Pero la principal novedad la ha expresado el general de la brigada operativa de EE UU: «Lo que hace distinta a la operación Janyar de todo lo que ha ocurrido hasta ahora es el empleo masivo de la fuerza, la velocidad con la que ésta actúa y el hecho de que allí donde lleguemos vamos a permanecer, y donde nos quedemos resistiremos, ayudaremos a la reconstrucción y trabajaremos para transferir al Ejército afgano las responsabilidades de la seguridad».
Dicho de otro modo: se abandona la anterior estrategia de EE UU en Afganistán, que consistía en “limpiar y retirarse”, utilizando preferentemente medios aéreos, como los aviones no tripulados controlados a distancia. De ese modo solo se conseguía que los talibanes se desplazaran de una parte a otra, sin ser derrotados. Y las víctimas civiles causadas por los ataques aéreos, en numerosos incidentes imposibles de ocultar a la opinión pública, han contribuido a aumentar el rechazo del pueblo afgano a las actividades militares de EE UU. La nueva estrategia, según un portavoz militar, pretende «ganar los corazones y las mentes de los habitantes de Helmand».
Esto puede resultar más difícil que derrotar militarmente a los talibanes. «No recuerdo ninguna operación militar con soldados extranjeros que no haya producido víctimas civiles», manifestaba un afgano, tras aconsejar a sus familiares residentes en la zona de combate que abandonen su hogar y se refugien en otro lugar. Otro afgano informaba al periodista: «Todo el pueblo está rodeado. Los extranjeros atraviesan nuestros campos con sus tanques, destrozan nuestras cosechas y no nos dejan salir de casa. ¿Se puede vivir así?».
Con buen sentido práctico de la guerra, un residente local comentaba: «Aunque los extranjeros traigan 70.000 soldados, no podrán con los talibanes. Uno cualquiera de éstos les ataca desde dentro de una casa y desaparece enseguida. Los talibanes nunca se les enfrentarán en combate abierto. Y los únicos que morirán serán los habitantes de los pueblos. Siempre pasa igual: las guerrillas nunca se enfrentan a un ejército en campaña; desaparecerán, huirán y solo volverán cuando los militares extranjeros se hayan ido».
El dilema al que se enfrenta Obama es sencillo: si los ejércitos aliados no permanecen en Afganistán durante un plazo relativamente largo, los talibanes volverán pronto por sus fueros. Y si se establecen bases militares en territorio afgano, surgirán de nuevo voces que reclamen el final de la ocupación militar y se avivará el rechazo frente a los invasores extranjeros.

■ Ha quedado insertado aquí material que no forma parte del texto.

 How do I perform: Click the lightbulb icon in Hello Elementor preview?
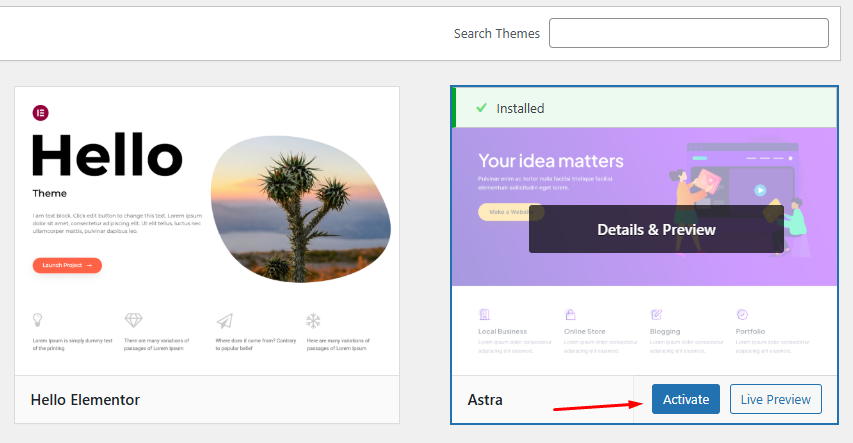tap(38, 320)
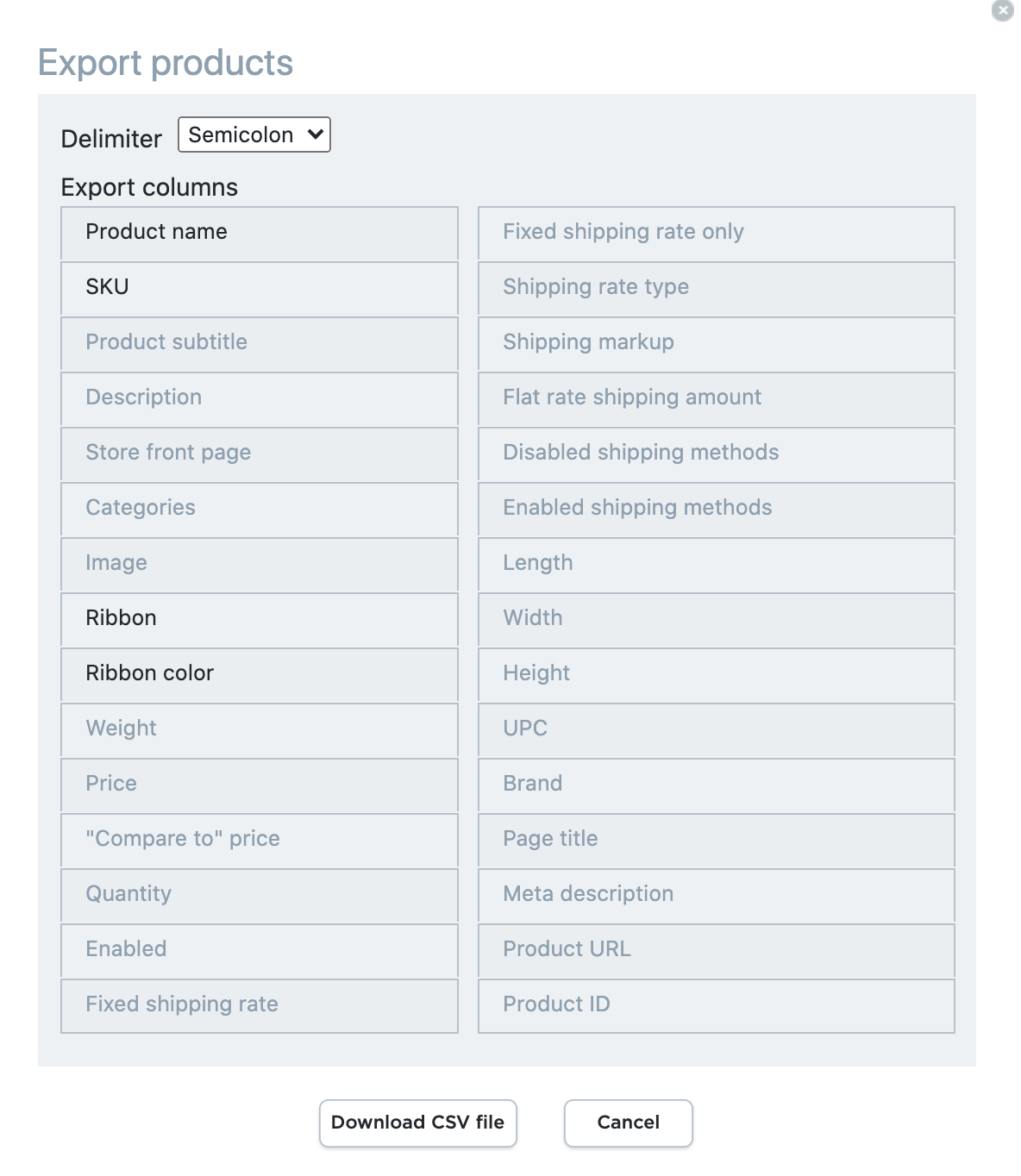
Task: Toggle Store front page column
Action: 259,454
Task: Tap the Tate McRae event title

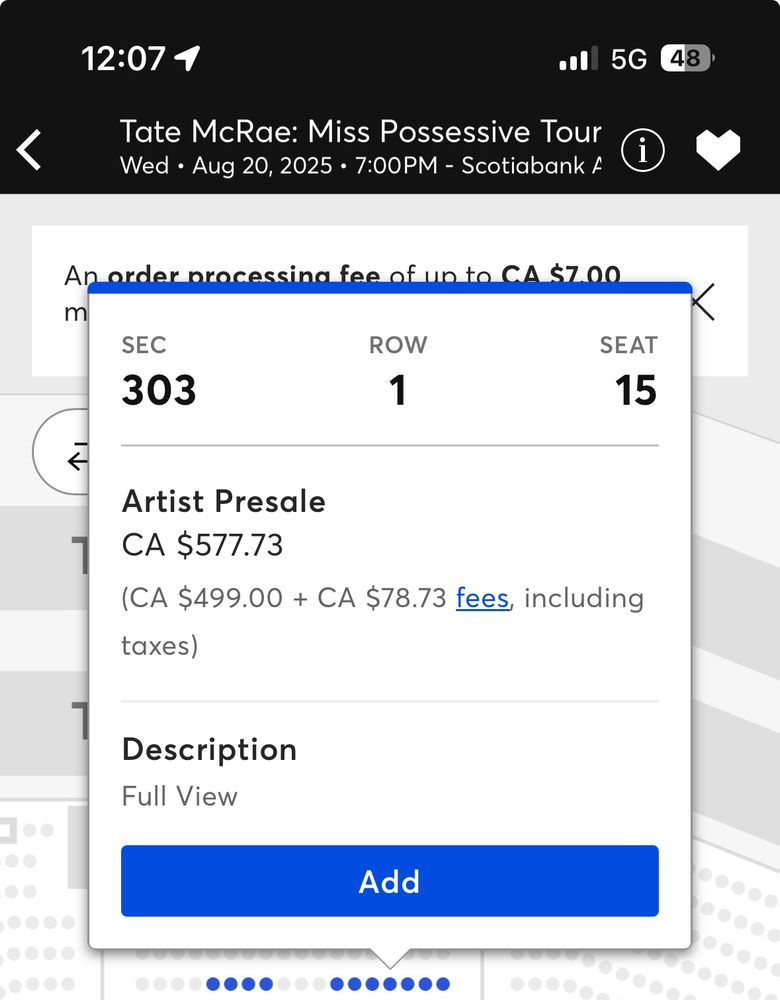Action: pyautogui.click(x=360, y=131)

Además, como ocurrió en Irak, las fuerzas de ocupación terminarán dedicándose con preferencia a su propia seguridad, frente a una población en su mayoría hostil, y el terrorismo reforzará sus raíces.
Salir de este círculo vicioso va a obligar a EE UU a tocar varias teclas diplomáticas, no militares: la de Pakistán, que no olvida Cachemira ni su contencioso con la India; la de Irán, potencia regional básica para la estabilidad en la zona; la de Rusia, que ahora coopera con el esfuerzo militar de EE UU, facilitándole el paso por su territorio, pero que pedirá contrapartidas a cambio. Combinar acciones tan diversas va a poner a prueba la capacidad de Obama para enderezar la complicada situación que le dejó su nefasto antecesor en la Casa Blanca.